Read the original article here in the Gainesville Sun.
Comments by OSFR historian Jim Tatum.
– A river is like a life: once taken,
it cannot be brought back © Jim Tatum
Eliminating bottled water is easiest step to starting springs recovery
I was disappointed to see Dr. Todd Kincaid, a well-respected hydrogeologist and fellow adviser to the Florida Springs Institute, take a factually correct presentation and bring it to a non-sequitur conclusion in a column published Nov. 22.
He is absolutely correct in asserting that bottled water is a minor withdrawal when compared to total withdrawals for agriculture, industry and personal use. Sadly, he is correct when he states that most springs are flowing at 30% to 50% of their historical average, and one cannot dispute that nutrient pollution is caused by the overuse of fertilizers and insufficiently treated stormwater.
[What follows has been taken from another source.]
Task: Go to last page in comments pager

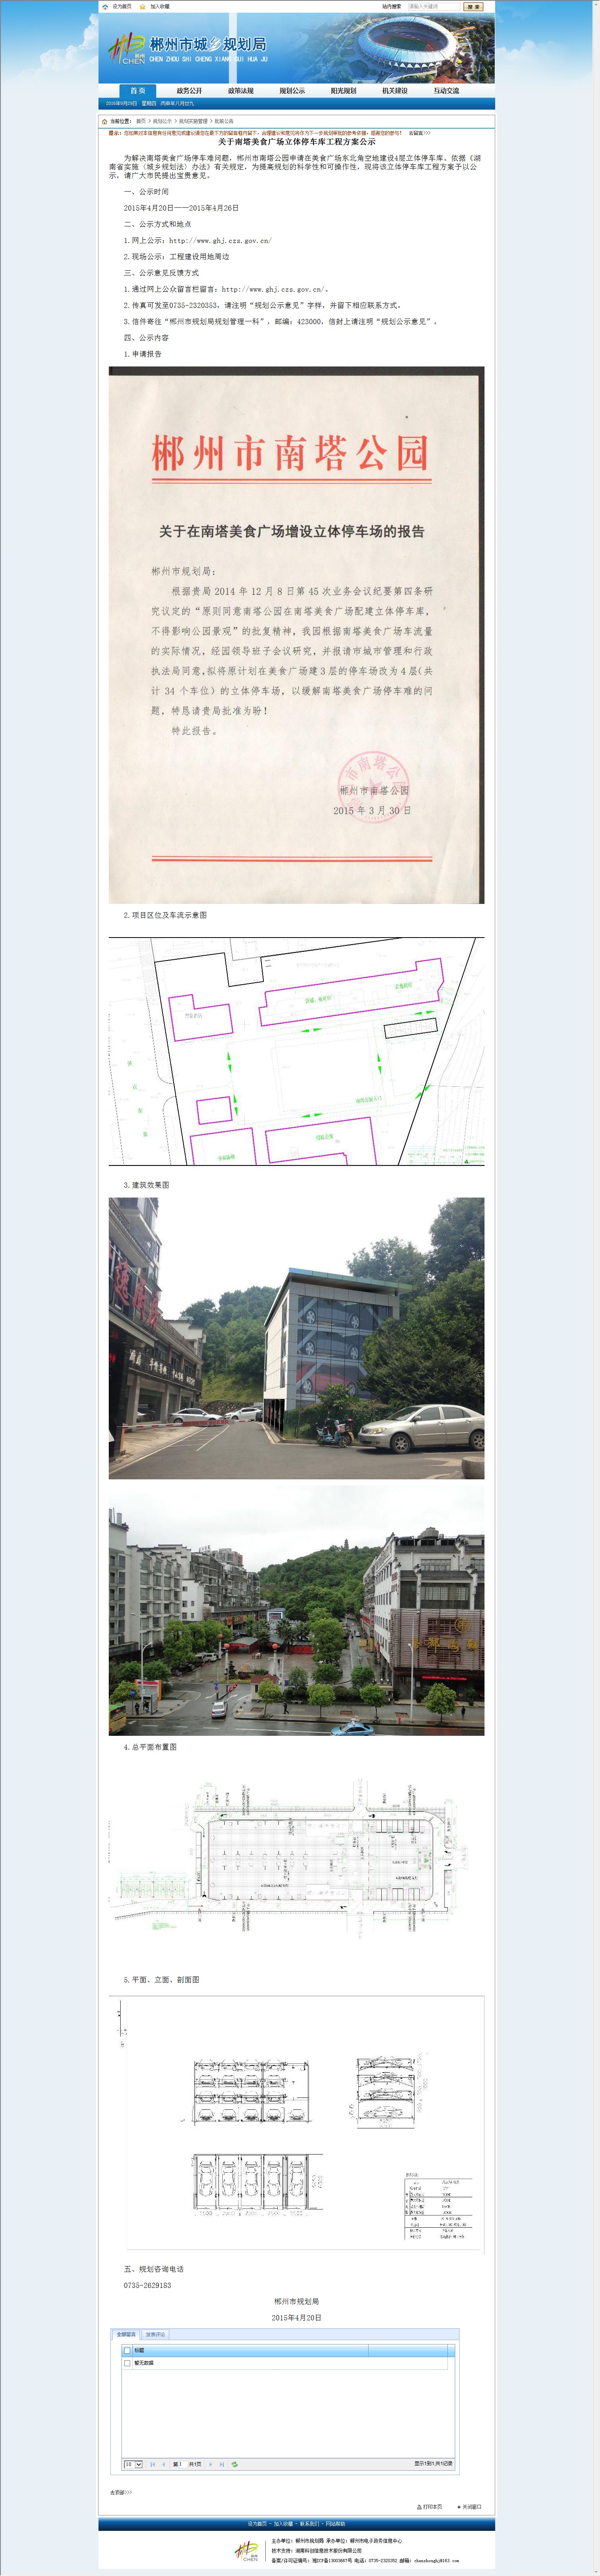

He is also correct when he states that “every drop of water extracted from the Floridan aquifer reduces spring flows by an equal amount …” That being the case, why wouldn’t you start a springs recovery by stopping a consumptive use permit that is up for renewal today? Why wouldn’t you start by eliminating an extraction that only benefits a private corporation at the expense of springs that the taxpayers are putting tens of millions of dollars into each year to recover?
Again, Dr. Kincaid is correct when he says that existing management strategies are not filling the bill. Minimum Flows and Levels, when looked at closely, are merely lip service by an agriculture/industry driven government trying to show the public that they are doing something. The problem is to the point where if the public doesn’t feel the pinch then strategy is probably insufficient.
Bottled water is a necessity only in crisis environments — and should be retained for that use only. The overwhelming use of bottled water is convenience, one that is becoming increasing unsustainable, and would be easy to eliminate.
With respect to water quality, nutrient pollution referred to by Dr. Kincaid results in an overabundance of algae, which can be at least partially mitigated by sufficient velocity of flow, which can be only attained with higher (one might say normal?) water volume. Water extraction for convenience obviously goes against any strategy to boost velocity.
Also, Dr. Kincaid fails to mention the tremendous volume of plastics found in the springs as a byproduct of bottled water consumption. Over time, this breaks down into microplastic particles that enter into all living systems with negative health consequences.
Finally, Dr. Kincaid is right when he states that Floridians should “start working toward and voting for the systemic solutions the springs so desperately need.” There would be no doubt in the mind of any environmentally oriented citizen or legislator that such systemic solutions would start with the elimination of water extractions for the convenience of bottled water.
Michael Roth is president of Our Santa Fe River Inc.